'Expectations' game unfairly drills well-run Black & Decker


THANK HEAVENS we learned our lesson from the stock market commotion of the past five years. It's the long-term that matters, we now know. Put quarterly profit results calmly in perspective, and don't play the "expectations" game in which companies must exceed some arbitrary hurdle or else.

So when Black & Decker's fourth-quarter earnings beat analysts' estimates by 3 cents a share last week but failed to exceed an even higher "whisper" number, we knew exactly how to behave.

SELL!! Call Homeland Security, too.

Black & Decker's stock fell almost $4 a share, or 5 percent, whacking $300 million off the Towson toolmaker's value the same day it reported the best quarterly sales and profits in its history.

The chipmunk-cortex method of portfolio management is back in business.
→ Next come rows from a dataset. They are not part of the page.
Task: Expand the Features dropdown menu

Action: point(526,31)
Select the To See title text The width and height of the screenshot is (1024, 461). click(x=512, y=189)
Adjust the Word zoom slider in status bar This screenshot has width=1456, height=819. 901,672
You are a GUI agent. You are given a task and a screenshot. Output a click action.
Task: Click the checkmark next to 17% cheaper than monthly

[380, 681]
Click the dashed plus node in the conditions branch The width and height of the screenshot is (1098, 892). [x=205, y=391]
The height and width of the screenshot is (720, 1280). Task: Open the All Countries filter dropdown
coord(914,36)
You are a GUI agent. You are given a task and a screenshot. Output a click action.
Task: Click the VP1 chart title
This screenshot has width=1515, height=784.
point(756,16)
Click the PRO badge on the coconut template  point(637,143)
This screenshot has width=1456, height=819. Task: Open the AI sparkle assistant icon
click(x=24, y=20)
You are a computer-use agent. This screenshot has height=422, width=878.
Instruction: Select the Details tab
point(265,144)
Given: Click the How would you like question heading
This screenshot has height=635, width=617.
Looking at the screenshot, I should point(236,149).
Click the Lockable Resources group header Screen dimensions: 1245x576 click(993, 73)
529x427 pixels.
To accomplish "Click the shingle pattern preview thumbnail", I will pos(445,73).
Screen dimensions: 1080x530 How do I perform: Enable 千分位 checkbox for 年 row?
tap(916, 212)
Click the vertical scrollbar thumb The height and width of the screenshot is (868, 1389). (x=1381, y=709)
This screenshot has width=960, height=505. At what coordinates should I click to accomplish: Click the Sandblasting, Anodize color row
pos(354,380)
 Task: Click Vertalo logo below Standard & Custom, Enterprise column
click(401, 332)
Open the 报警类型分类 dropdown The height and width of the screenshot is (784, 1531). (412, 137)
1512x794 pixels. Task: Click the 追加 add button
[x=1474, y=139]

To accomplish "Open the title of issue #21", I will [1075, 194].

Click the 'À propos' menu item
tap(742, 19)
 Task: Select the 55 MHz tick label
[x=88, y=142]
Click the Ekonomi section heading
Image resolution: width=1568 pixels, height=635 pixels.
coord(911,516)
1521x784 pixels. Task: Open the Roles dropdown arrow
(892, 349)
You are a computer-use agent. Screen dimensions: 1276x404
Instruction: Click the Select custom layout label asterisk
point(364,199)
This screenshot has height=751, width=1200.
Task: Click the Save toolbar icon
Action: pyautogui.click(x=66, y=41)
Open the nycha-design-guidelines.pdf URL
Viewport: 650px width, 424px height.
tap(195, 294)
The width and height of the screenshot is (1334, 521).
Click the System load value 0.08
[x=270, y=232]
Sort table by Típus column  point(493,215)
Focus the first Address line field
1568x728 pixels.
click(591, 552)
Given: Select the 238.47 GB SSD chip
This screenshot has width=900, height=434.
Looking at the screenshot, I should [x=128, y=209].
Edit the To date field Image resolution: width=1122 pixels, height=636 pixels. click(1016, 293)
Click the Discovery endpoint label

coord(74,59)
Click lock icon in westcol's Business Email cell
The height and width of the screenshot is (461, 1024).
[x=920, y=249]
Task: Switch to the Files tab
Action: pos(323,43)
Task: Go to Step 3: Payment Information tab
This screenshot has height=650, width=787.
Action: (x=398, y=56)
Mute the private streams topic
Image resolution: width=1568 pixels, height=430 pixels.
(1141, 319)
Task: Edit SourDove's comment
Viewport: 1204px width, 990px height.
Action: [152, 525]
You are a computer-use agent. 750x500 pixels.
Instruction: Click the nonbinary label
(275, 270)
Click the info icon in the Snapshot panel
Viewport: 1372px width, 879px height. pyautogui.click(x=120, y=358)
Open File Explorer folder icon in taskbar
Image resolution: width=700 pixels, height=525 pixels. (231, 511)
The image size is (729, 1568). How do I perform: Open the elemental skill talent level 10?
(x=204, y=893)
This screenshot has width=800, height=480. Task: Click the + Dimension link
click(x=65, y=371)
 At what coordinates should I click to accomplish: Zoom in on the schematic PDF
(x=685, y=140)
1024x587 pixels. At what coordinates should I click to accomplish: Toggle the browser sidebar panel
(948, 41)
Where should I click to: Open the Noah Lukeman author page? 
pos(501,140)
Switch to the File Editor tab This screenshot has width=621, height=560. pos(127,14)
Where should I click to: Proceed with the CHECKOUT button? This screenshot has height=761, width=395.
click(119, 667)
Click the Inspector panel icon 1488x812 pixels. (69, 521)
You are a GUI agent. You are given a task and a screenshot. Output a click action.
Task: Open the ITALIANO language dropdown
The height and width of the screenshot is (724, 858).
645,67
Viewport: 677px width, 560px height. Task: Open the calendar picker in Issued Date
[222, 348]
Maybe CNBC, Scottrade and the other operations dedicated to the proposition that 1.5 billion shares trading daily on the New York Stock Exchange is "light volume" don't have anything to worry about after all.

Black & Decker's problem was instantly diagnosed by the people on the Yahoo Internet message boards, who approached it with their usual sagacity and decorum.

"I can't believe this!!!!," "You Idiots!!!!" and "SMELL THE COFFEE" were headers on the more informative postings. The reasons to dump Black & Decker's stock, the discussants believed, were insider selling, dubious acquisitions or disturbing patterns in the technical entrails. Or maybe competition from companies with better lithium-ion batteries.

But don't blame Black & Decker's dive on a couple of unshaven day traders. More than 3 million shares changed hands the day earnings came out - five times normal.

The company's real problem, FTN Midwest analyst Eric Bosshard told The Sun, was that investors had "very high expectations" for the quarter.

Boy, did they. Their expectations didn't just include a 29 percent sales increase, which Black & Decker achieved. They didn't just want even bigger growth in profits - 36 percent, as it turned out. The $526 million in free cash flow Black & Decker generated last year was also fabulous - but not quite the thing.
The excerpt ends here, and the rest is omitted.